- [AIM 1] The passage on wisdom names three things into which wisdom gives some insight. List all three.
- [AIM 2]
Answer from the passage on wisdom:
(a) At what place did the author find many people of extraordinary intelligence?
(b) According to Kierkegaard, in what form does Christ show us the Truth?
(c) Which church does the author single out "in particular" within the American church?
- [AIM 3] Carry on the passage on wisdom, starting after its final sentence.

- [PAGE EXCERPT]

As predicted, I found many at Stanford who possessed extraordinary intelligence, but quickly came to see that intelligent people were a dime a dozen.  I was surrounded by intelligent people, some of them breathtakingly intelligent, and yet they did and believed some of the most foolish things imaginable.  Wisdom is far rarer than intelligence, and far more valuable as well.  Wisdom is directional, or value-positive.  You can be immaculately intelligent and utterly deceived in your beliefs.  But wisdom implies that your beliefs, to the extent you are wise, reflect the truth.  Wisdom implies that you have gained some insight into the true, the good and the beautiful, that you have listened to Life and learned some of what it teaches.

Why do we speak so little of wisdom today?  Kierkegaard wrote that Christ shows us the Truth in the form of Life.  Christ shows us what it means to live with wisdom.  The American church, and the evangelical church in particular, by and large does an excellent job explaining why a person might receive the gospel and what he might do to begin growing in Christ.  Yet it does very little, appallingly little (I think), to help mature Christians grow into men and women of wisdom.  The world is longing for it.

- [PROVIDED MATERIAL]
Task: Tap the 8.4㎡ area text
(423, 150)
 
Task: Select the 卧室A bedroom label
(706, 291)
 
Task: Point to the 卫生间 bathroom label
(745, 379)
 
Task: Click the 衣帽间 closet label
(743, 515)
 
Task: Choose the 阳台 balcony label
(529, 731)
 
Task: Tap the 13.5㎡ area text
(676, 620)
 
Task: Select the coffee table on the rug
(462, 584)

---

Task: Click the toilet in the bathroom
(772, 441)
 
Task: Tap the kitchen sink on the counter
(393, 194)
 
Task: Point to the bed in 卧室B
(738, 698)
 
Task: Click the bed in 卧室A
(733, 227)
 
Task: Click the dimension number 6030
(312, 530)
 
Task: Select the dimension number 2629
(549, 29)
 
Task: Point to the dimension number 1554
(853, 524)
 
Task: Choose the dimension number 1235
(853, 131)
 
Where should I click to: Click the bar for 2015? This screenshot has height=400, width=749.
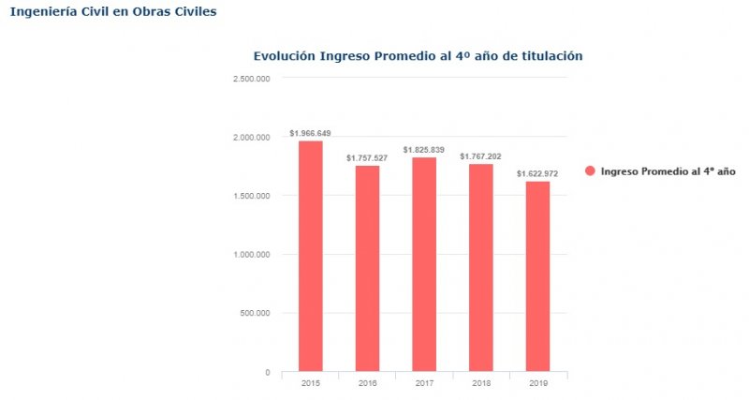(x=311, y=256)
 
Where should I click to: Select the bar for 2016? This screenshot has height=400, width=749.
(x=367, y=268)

--

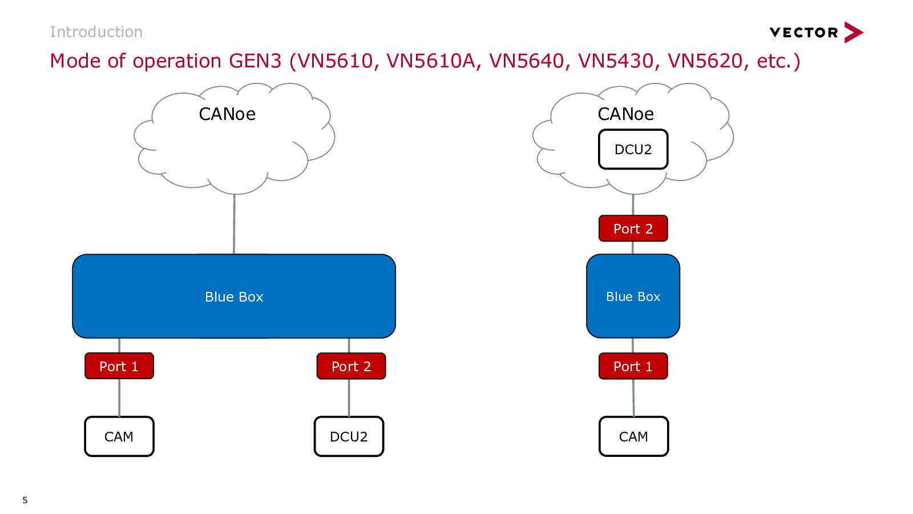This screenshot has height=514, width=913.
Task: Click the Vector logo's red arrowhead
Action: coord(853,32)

- [FINAL ANSWER 1]
the true
the good
the beautiful

- [FINAL ANSWER 2]
(a) Stanford
(b) In the form of Life
(c) The evangelical church

- [FINAL ANSWER 3]
Heck, I am longing for it.  I’m very fortunate to have found a church where there are men of wisdom who can provide me with guidance.  Even so, I found it so very refreshing to sit with another human being for an hour, to look him in the eye, to speak of meaningful things, and share in the bounty of wisdom that God has given him through his life.

So, look for men and women of wisdom.  They’re hard to find, because they make no effort to draw attention to themselves.  They’re not concerned that everyone learn what wise people they are.  But if you look for people of everyday faithfulness, people who have gone through the ups and downs and emerged with peace and clarity, people whose hearts and minds are thoroughly transformed by the gospel, you will find them.  They’re out there.